O Supremo Tribunal Federal (STF) registrou nesta terça-feira (16) o quarto voto pela inconstitucionalidade do marco temporal para demarcação de terras indígenas. O caso é julgado em sessão do plenário virtual da Corte desde segunda-feira (15).
O último a votar sobre a questão foi o ministro Luiz Fux, que formou placar de 4 votos a 0 contra a restrição.
Ontem, Gilmar Mendes, relator, Flavio Dino e Cristiano também proferiram voto no mesmo sentido.
A votação ficará aberta até quinta-feira (18), às 23h59. Faltam sete votos.
Até o momento, prevalece o entendimento do relator.
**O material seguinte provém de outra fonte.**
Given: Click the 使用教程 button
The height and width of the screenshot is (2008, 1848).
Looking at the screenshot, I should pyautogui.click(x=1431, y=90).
Para Mendes, o marco temporal é inconstitucional.
Contudo, o ministro apontou uma série de medidas, entre elas, a determinação para que todas as demarcações de terras indígenas sejam concluídas no prazo de dez anos.
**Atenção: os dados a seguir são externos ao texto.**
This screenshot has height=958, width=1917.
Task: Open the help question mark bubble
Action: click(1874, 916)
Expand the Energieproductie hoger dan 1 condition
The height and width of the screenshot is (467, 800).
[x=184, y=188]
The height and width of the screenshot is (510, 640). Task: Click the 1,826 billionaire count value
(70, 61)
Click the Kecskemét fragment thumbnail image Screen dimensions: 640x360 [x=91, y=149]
Dois anos após a Corte declarar o marco inconstitucional, os ministros voltaram a analisar o tema.
Em 2023, o STF considerou que o marco temporal é inconstitucional . Além disso, o marco também foi barrado pelo presidente Luiz Inácio Lula da Silva, que vetou parte da Lei 14.701/2023 , na qual o Congresso validou a regra. Contudo, os parlamentares derrubaram o veto de Lula .
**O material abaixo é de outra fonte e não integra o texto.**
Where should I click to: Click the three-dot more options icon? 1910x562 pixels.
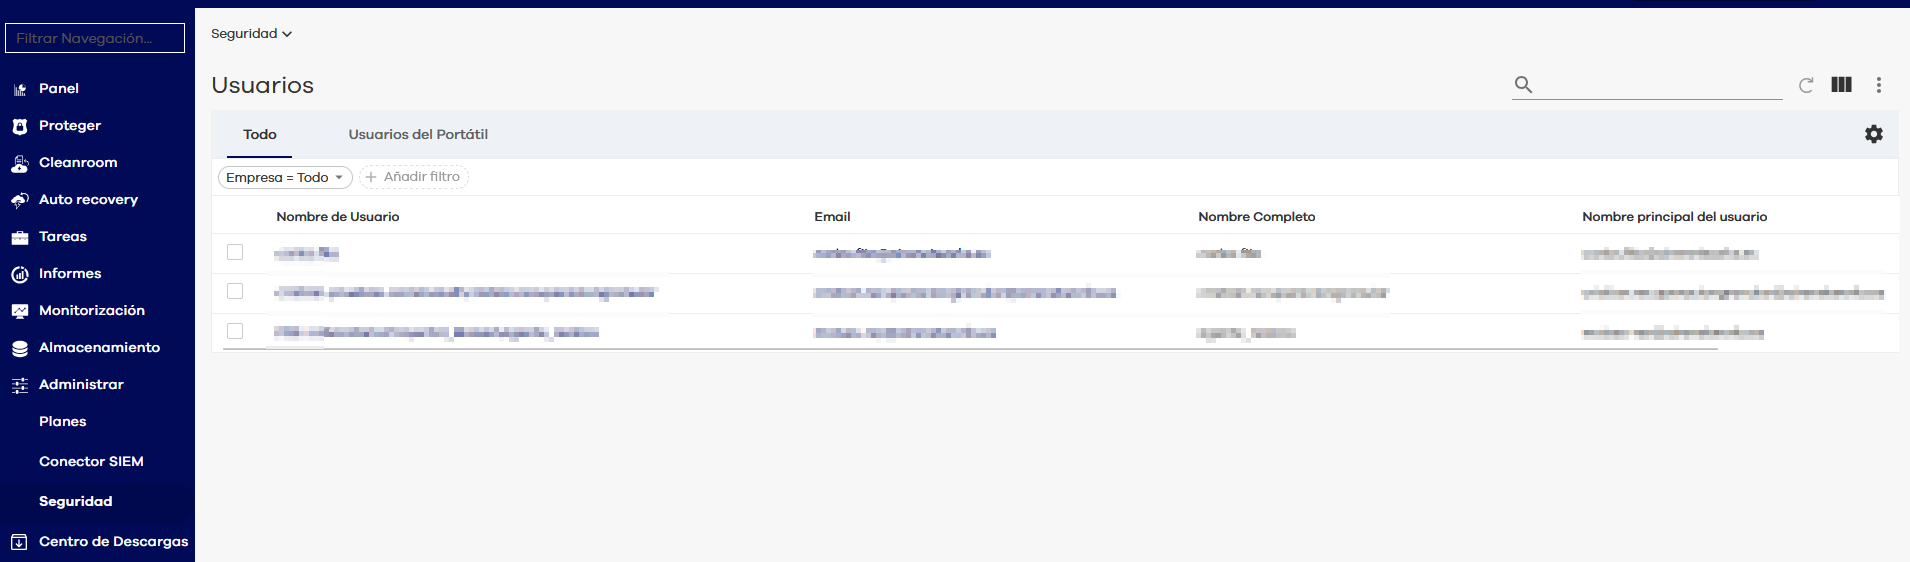[x=1878, y=85]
Dessa forma, voltou a prevalecer o entendimento de que os indígenas somente têm direito às terras que estavam em sua posse no dia 5 de outubro de 1988, data da promulgação da Constituição Federal, ou que estavam em disputa judicial na época.
Após a votação do veto presidencial, o PL, o PP e o Republicanos protocolaram no STF ações para manter a validade do projeto de lei que reconheceu a tese do marco temporal.
Por outro lado, entidades que representam os indígenas e partidos governistas também recorreram ao Supremo para contestar novamente a constitucionalidade da tese.
Em paralelo ao julgamento do Supremo, o Senado aprovou na semana passada a proposta de Emenda à Constituição (PEC) 48/23 que insere a tese do marco temporal na Carta Magna.